Congress hatched the idea of fusion centers in the aftermath of the Sept.11, 2011, terrorist attacks.

Federal money would go to local police departments to create the centers in large metropolitan areas. Those who worked at the centers would collect data and other information on suspected terrorists and suspected terrorist groups.

The idea was implemented in short order, but fusion centers have had little regulation and oversight. Because of that, their activities largely have gone unnoticed.

Last month, however, the Milwaukee Police Department’s Intelligence Fusion Center was in the news, and its activities are concerning.

Milwaukee is not a prime target for al-Qaida or other international terrorist organizations. Consequently, there is little in the way of terrorist activity to attract the MPD fusion center’s attention.

The center largely is opaque, and only select members of the department have access to it. Those who do, spend their time monitoring the citizens of Milwaukee, not suspected terrorists.

Surveillance is a traditional police tactic. But in the past, surveillance only took place when there was reasonable suspicion to believe crime was afoot.

Today’s world is much different.

The fusion center has begun placing microphones throughout the city of Milwaukee. Those microphones are ultrasensitive. When a shot is fired, a car backfires or a door slams, the microphones detect that sound and route it to the fusion center.

The microphones are so sensitive that they can pick up ordinary conversations between people talking in public.

Rapid advances in technology are threatening the fabric of the Fourth Amendment.
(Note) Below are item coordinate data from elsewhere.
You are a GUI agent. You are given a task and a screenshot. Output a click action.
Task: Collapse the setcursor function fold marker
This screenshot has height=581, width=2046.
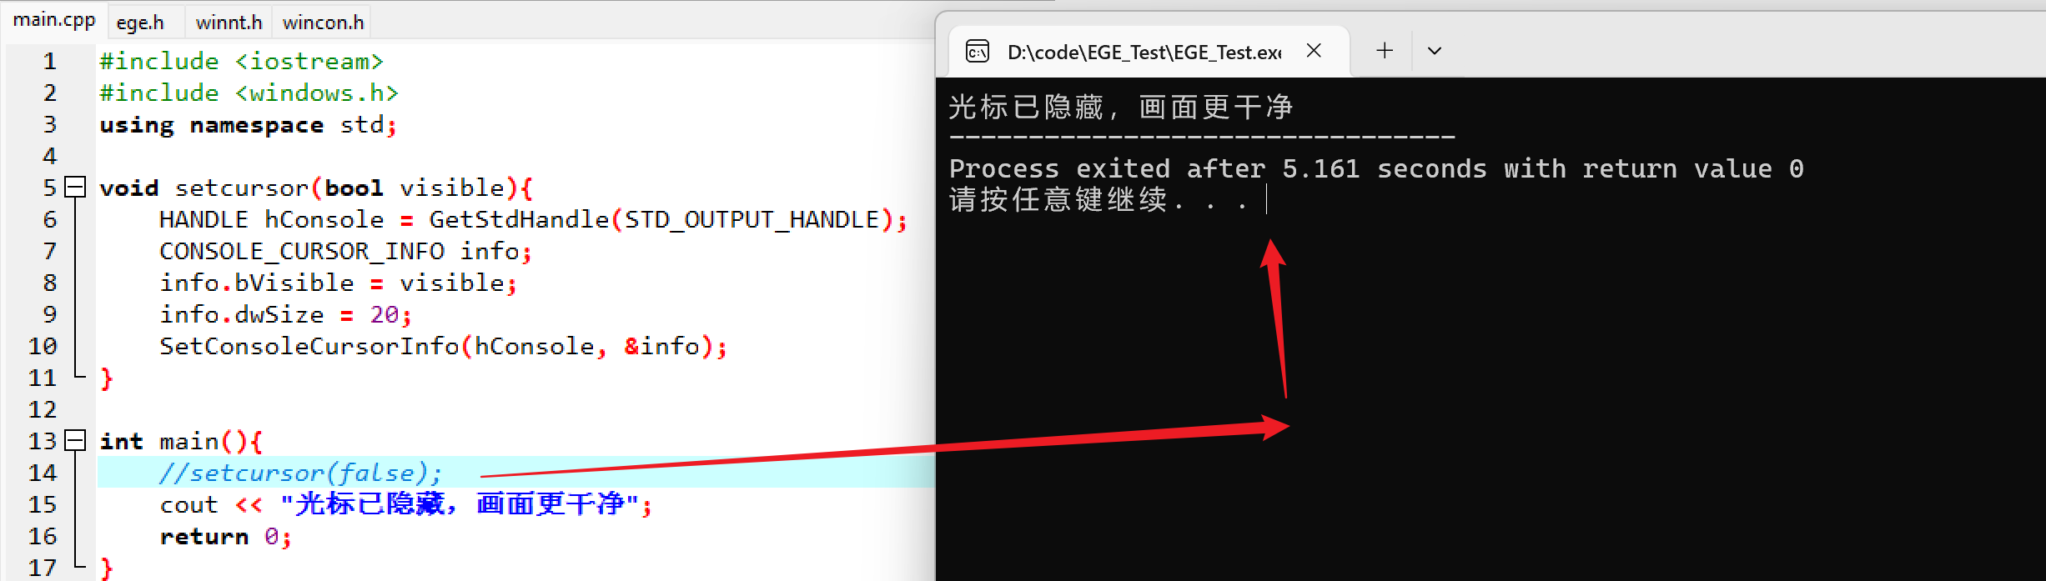click(x=76, y=187)
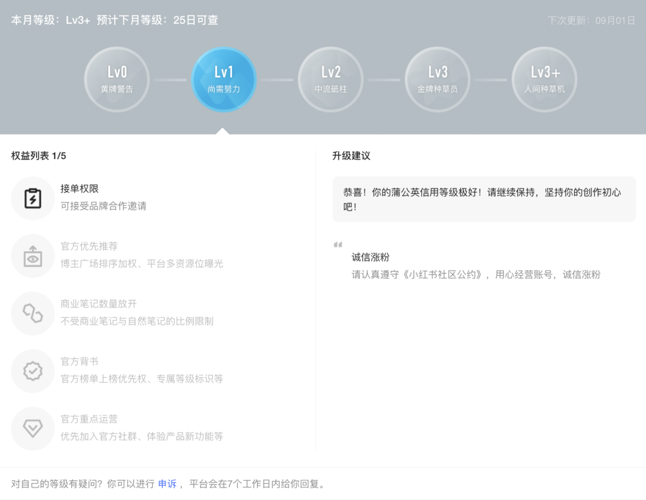Click the 权益列表 1/5 heading
Viewport: 646px width, 500px height.
[x=39, y=156]
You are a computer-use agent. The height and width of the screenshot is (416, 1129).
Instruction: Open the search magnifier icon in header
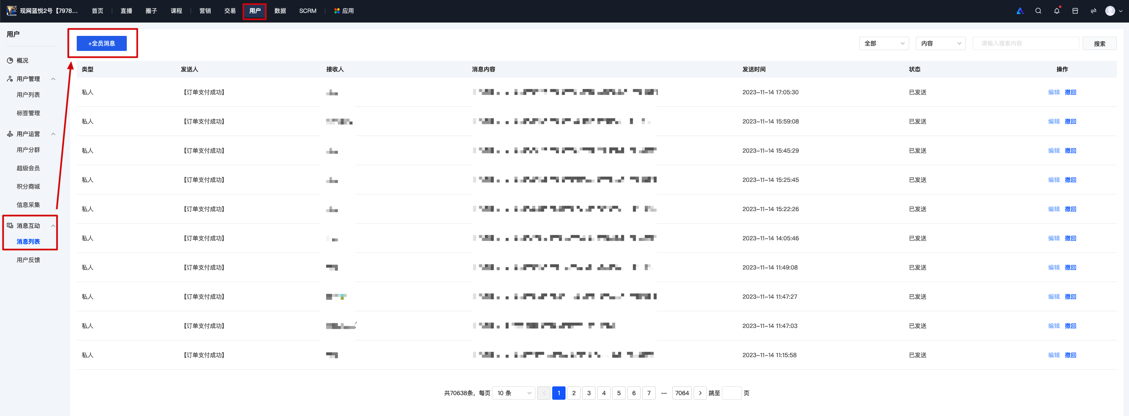(x=1038, y=11)
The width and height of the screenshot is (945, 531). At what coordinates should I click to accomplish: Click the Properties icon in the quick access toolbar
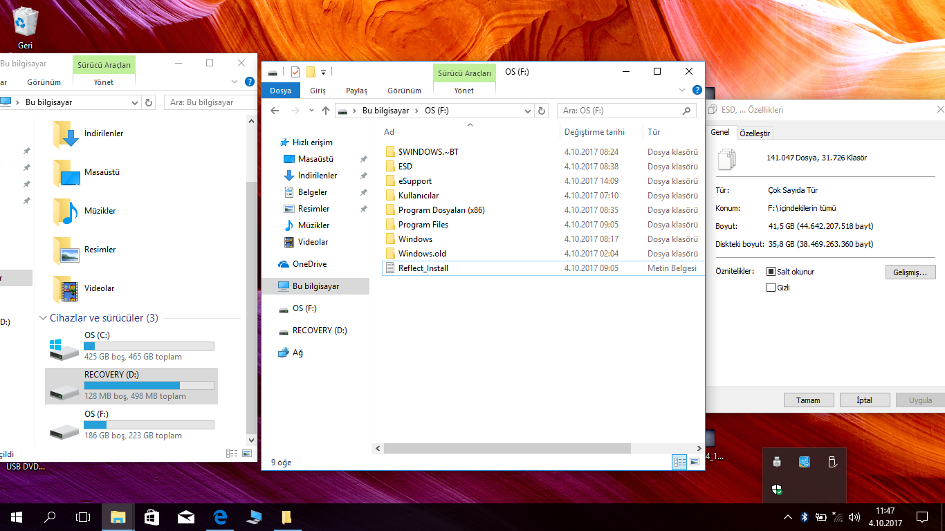point(295,72)
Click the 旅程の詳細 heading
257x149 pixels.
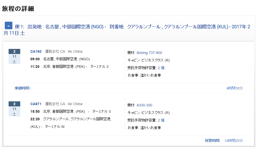(x=18, y=9)
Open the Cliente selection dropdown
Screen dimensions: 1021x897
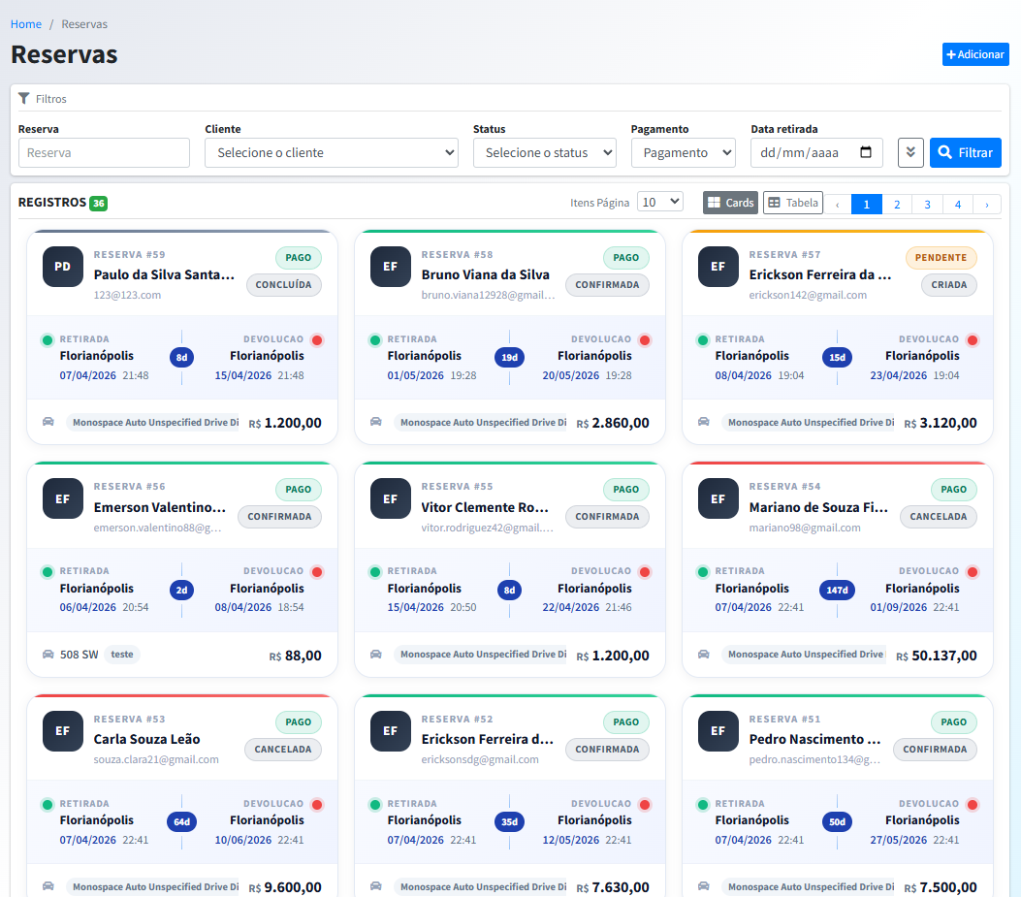331,152
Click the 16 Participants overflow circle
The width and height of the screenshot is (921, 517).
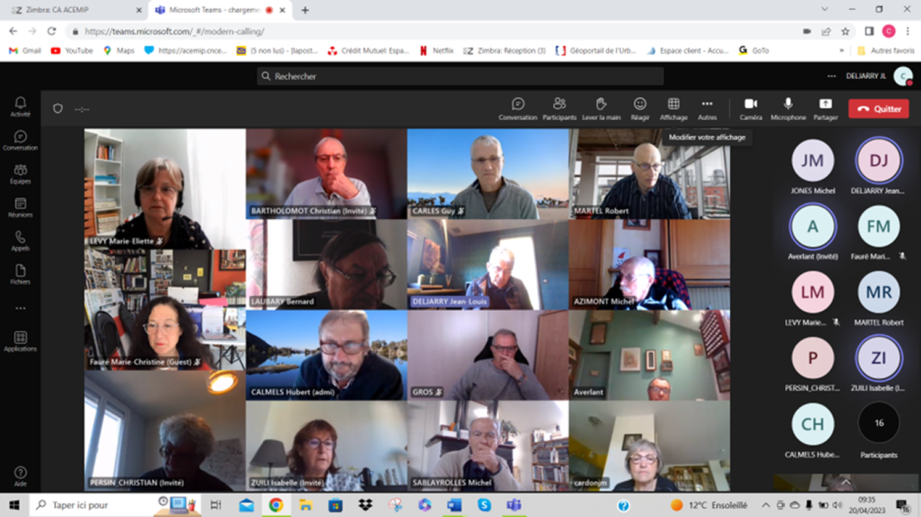coord(878,423)
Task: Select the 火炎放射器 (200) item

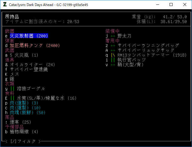Action: [x=29, y=36]
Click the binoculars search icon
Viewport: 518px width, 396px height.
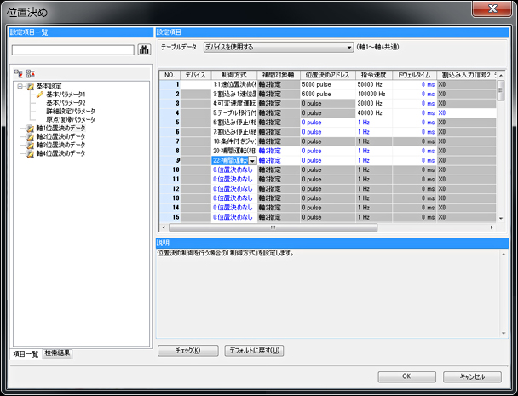coord(144,50)
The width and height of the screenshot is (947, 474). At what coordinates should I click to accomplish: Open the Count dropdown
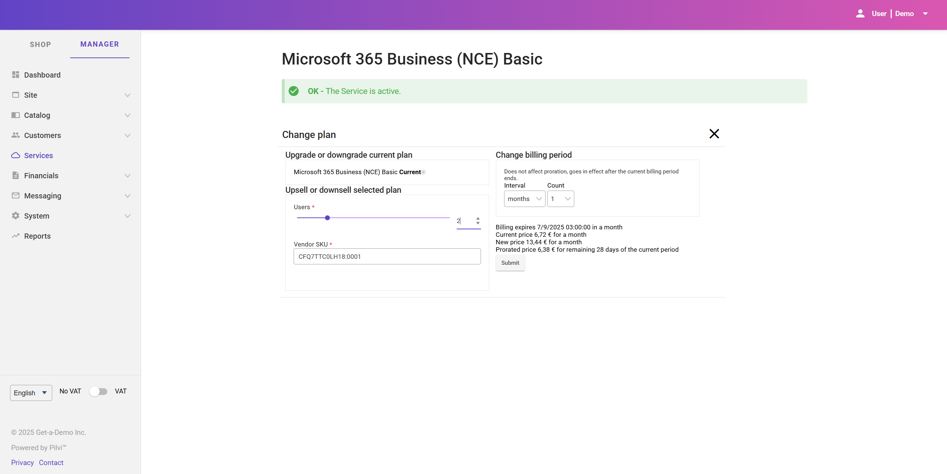tap(560, 199)
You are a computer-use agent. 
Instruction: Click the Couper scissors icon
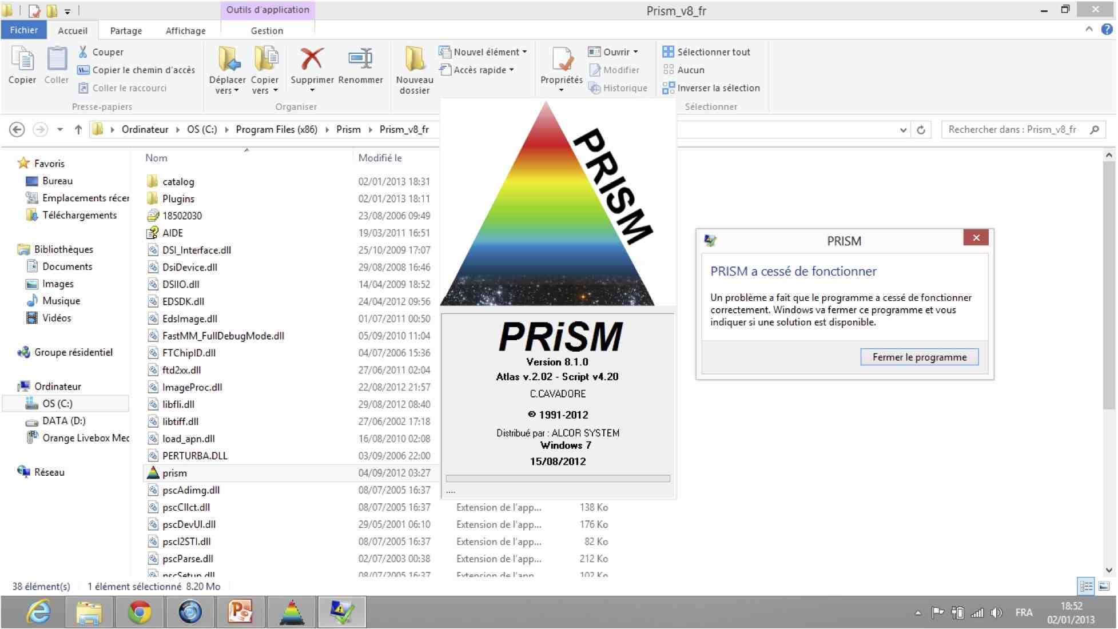click(x=83, y=52)
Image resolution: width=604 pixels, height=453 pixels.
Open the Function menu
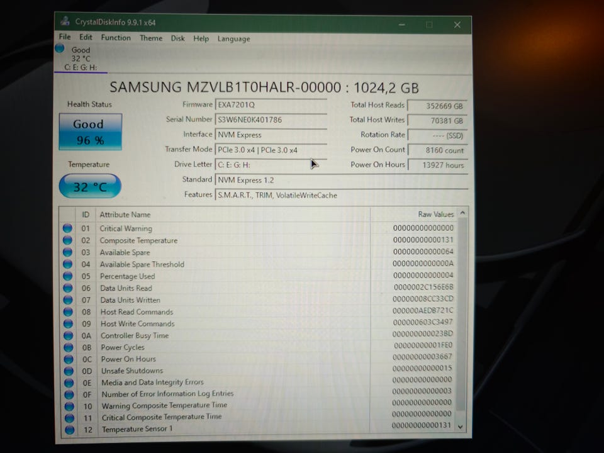(x=116, y=38)
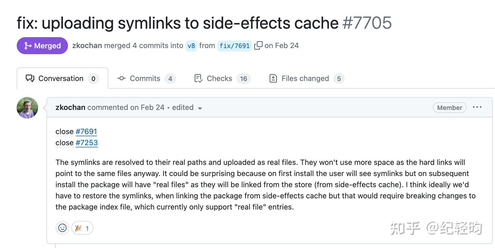Click the Checks tab checklist icon
Screen dimensions: 495x248
coord(198,78)
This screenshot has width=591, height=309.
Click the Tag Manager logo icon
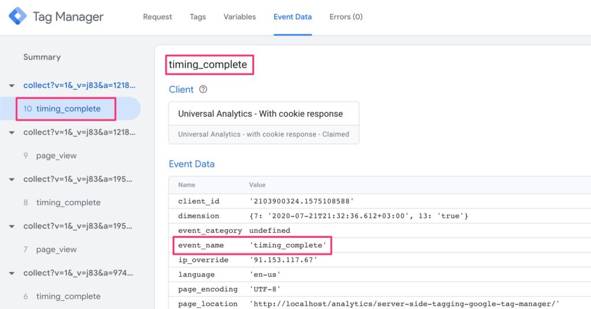(x=17, y=17)
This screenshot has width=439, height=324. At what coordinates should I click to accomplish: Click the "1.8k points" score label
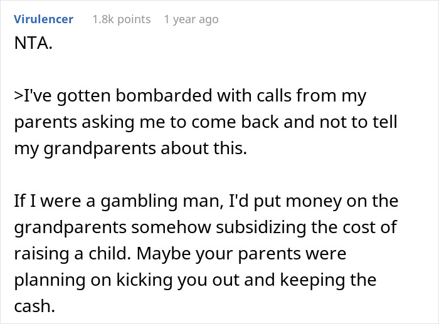(121, 19)
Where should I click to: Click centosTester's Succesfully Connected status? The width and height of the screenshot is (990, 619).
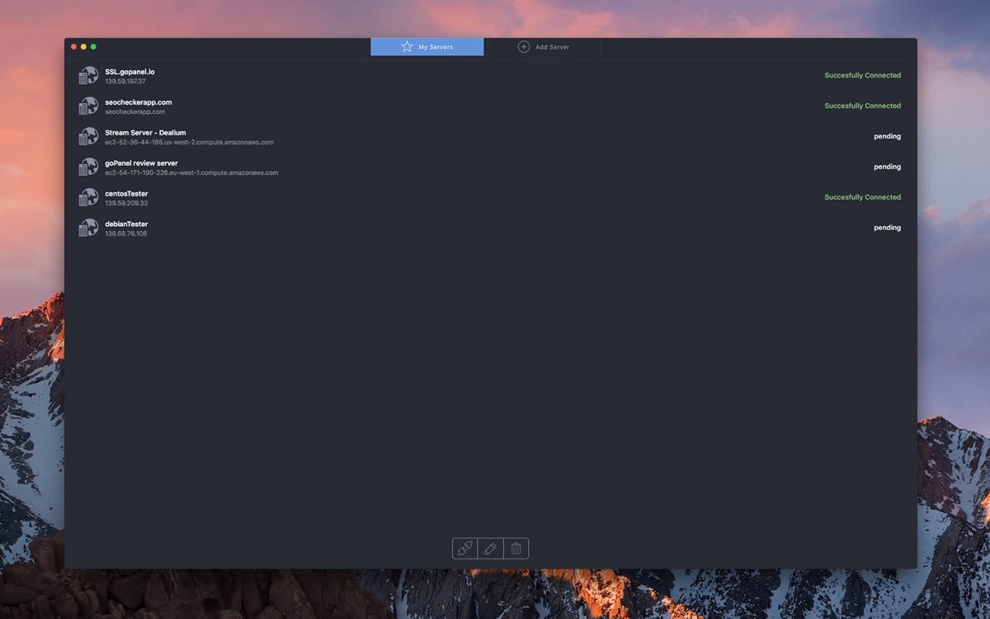coord(862,197)
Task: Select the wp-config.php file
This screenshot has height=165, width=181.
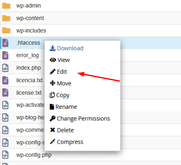Action: coord(34,155)
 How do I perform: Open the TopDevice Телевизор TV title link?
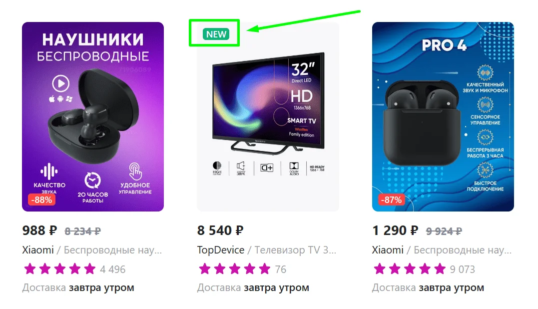(267, 250)
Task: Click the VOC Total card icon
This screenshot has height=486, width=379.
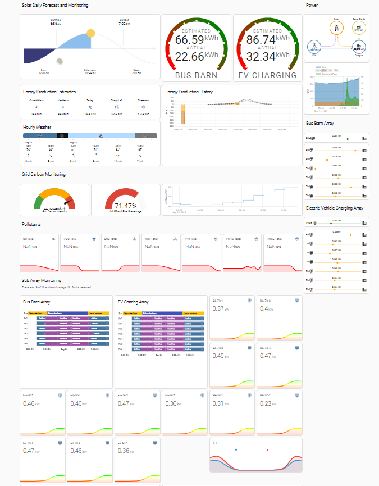Action: click(x=94, y=239)
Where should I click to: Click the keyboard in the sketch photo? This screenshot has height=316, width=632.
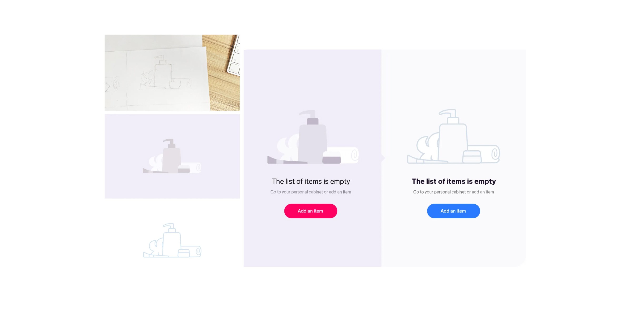coord(234,55)
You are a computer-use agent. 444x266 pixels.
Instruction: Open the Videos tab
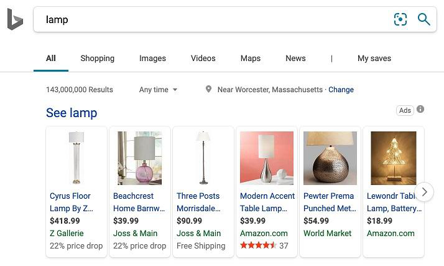tap(203, 59)
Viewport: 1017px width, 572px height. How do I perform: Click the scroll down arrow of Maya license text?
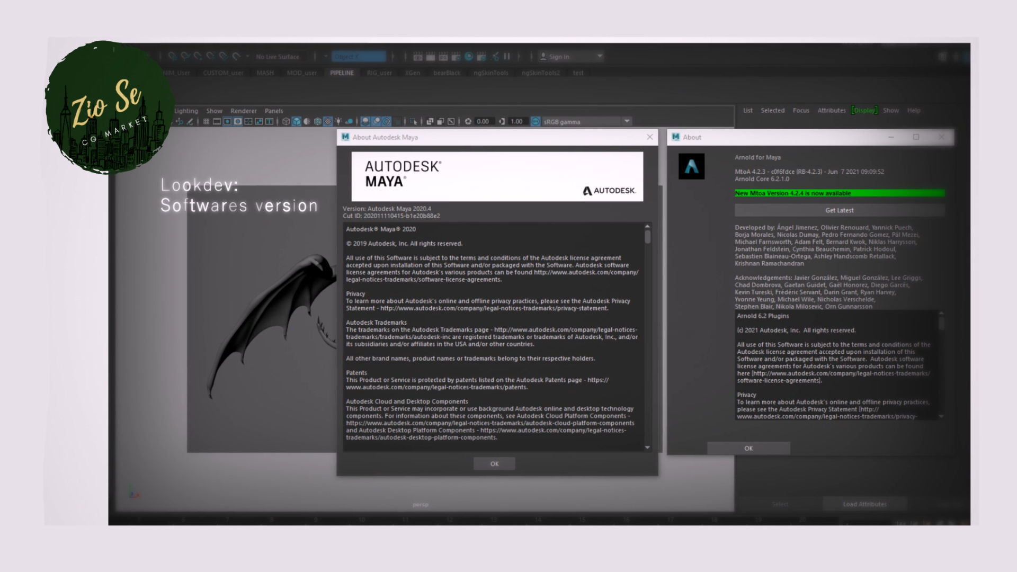pos(647,448)

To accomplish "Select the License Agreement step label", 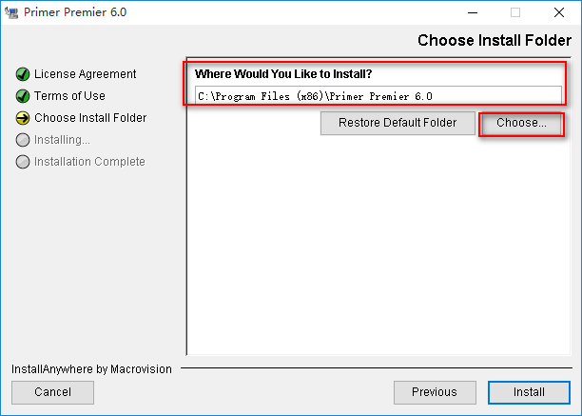I will (85, 74).
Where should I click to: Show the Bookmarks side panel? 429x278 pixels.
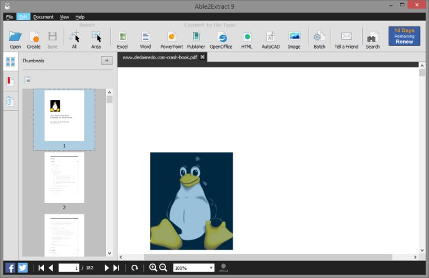pyautogui.click(x=10, y=81)
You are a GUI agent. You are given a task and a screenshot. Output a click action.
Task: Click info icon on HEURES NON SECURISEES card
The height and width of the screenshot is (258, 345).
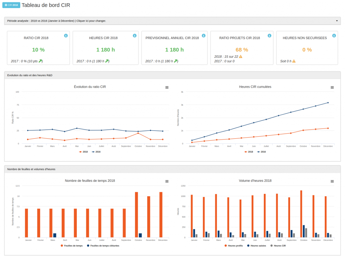click(x=334, y=36)

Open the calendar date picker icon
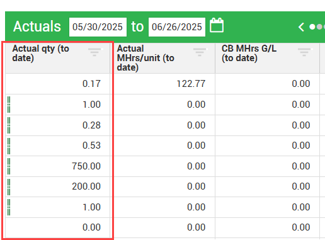coord(217,25)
Law enforcement can follow cars with GPS devices and track suspects through their cellphones. Police departments are buying drones that could be used to maintain permanent eyes in the sky.

If microphones are being installed throughout Milwaukee, it only will be a matter of time before cameras become ubiquitous.

The courts are the only real check on this obvious danger, an erosion of privacy under constant and perpetual government surveillance. Now more than ever, courts must tightly restrict the expanding tools that law enforcement seeks to embrace.

Judges would be wise to heed Benjamin Franklin’s warning that those who sacrifice liberty for security deserve neither.